This article describes the basic and most commonly used methods to protect and enhance system security.
1. Protection of the administrative panel
First option: Restrict access to the administration panel only to certain IP addresses
If you want the administration to be accessed only by your IP address, it is necessary in a file called .htaccess, located in the directory administrator, to put the lines:
Deny from All
Allow from xxx.xxx.xxx.xxx
Note: You need to replace xxx.xxx.xxx.xxx with your IP address.
If you access administration from another IP address, you can activate and access to it by adding another line:
Allow from xxx.xxx.xxx.xxx
Second option: Protecting access with additional username and password
You can use the option in the control panel cPanel -> "Directory password protected Password Protect Directories"
Additional information about that how to set up can find in the article: Protecting a directory with a username and password
2. Change the password for access of the system
Regularly change your password for access of the administration. Use strong passwords that contain upper and lowercase letters, numbers and special characters.
1) Do not use consecutive numbers or letters.

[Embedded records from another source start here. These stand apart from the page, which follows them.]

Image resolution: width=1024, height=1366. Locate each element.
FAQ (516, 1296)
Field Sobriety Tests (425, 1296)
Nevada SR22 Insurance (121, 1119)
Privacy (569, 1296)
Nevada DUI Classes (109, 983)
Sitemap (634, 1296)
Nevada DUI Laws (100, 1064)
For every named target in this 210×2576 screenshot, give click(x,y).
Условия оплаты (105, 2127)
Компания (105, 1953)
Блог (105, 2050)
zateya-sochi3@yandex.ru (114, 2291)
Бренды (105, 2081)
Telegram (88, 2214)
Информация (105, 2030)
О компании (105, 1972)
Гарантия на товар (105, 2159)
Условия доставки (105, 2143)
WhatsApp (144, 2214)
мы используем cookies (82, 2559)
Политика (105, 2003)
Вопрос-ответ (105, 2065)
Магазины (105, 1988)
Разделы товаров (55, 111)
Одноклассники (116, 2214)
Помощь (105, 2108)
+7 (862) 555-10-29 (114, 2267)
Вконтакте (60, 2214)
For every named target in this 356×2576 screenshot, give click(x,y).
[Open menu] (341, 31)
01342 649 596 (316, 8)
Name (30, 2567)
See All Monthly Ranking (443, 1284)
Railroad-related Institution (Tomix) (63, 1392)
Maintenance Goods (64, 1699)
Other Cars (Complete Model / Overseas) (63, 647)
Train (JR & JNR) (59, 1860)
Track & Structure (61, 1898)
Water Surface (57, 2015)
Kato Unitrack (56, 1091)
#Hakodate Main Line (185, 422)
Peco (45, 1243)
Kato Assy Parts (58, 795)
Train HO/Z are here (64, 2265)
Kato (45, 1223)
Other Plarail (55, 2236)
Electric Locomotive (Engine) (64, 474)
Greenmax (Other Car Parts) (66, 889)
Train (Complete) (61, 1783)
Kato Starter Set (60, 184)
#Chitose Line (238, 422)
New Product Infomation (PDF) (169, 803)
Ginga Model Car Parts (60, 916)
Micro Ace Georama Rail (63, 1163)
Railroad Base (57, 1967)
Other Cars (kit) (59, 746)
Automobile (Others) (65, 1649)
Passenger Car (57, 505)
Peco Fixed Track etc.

Example: 123456, abcdef and others.
2) Do not use your personal name, last name, phone number, ID, nickname, and any other information that is or could become publicly available, due to which the password could be cracked by detractors.
3) Do not use common combinations.
Example: 13,579, asdasd, 1q2w3e4r, qwertyuiop, admin, password, administrator, etc.
4) When choosing a password, you can replace some of the characters in the selected word in accordance with the password pattern letters = numbers.
Example: I = 1, L = 1, A = 4, T = 7, E = 3, g = 9, v = 0, and so Under this scheme, for example the word 'hosting' can be written as 'Hos71n9'.
5) Use combination of numbers, uppercase and lowercase letters. Long passwords (over 7 or 8 characters) give greater security of your account.
Some tips how to choose a suitable password
3. Change user for the administration
The administrative user in the database of Joomla! has ID 62 by default. This could be used by ill-intentioned persons to experience abuse. It could be changed as follows:
• It is necessary to create a new user with rights of "Super administrator" and should have a new name and a strong password.
• Then go out and sign in with the new user.
• Since there is no option to delete a user with rights of "Super administrator", modify the original administrator to have rights of "Manager" and save the setting.
• Now you can delete the original user (with ID 62).
Important: Before you make any changes, it is recommended to back up the database. You can export the database from phpMyAdmin and keep a local copy for you.
4. Subscribe to news from the developers of the system
When the system has renewal / new version or repair of omission / security hole in the system, these updates will be posted at:
In versions of the system has a basic versions, for example 1.5, 2.5, 3.0, etc. and sub-versions, for example 1.5.27, 2.5.9, 3.0.3, etc. In sub-versions were made amendments to the code and gaps / holes in security, lost in the basic version.
It is strongly recommended as soon as possible after it came under a new version (eg 3.0.3) to perform system updates. Also when there is a new major version (eg 3.1) you can wait until it published its sub-version (eg 3.1.2, 3.1.3, etc.).
Thus you will effectively protect yourself from malicious attempts to access. It is important to perform an update of installed system plugins, modules and components, too.
It is necessary as soon as possible in presence of upgrade / update, to make updating any additional applications that use the system.
5. Reserved archive
It is advisable to regularly perform back ups of files and database. There are plugins that can help you perform back up - directly in administration of the system. If you do not use the plugin, you can make a back up of the site through the control panel of your hosting account.
Full back ups can generate through control cPanel menu "Back ups".
6. Additional protection
There are many extensions for additional protection of the system, such as changing the URL of the administration, adding to the number of failed access attempts, then blocked possibility of access to the administration site and others.
These could be found at:
Some of these extensions have included features on the above recommendations.
By using such extensions should be aware that a conflict may arise with a specific plug-in module, components or theme of your site. So before you install and activate the extension, it is recommended to back up the site.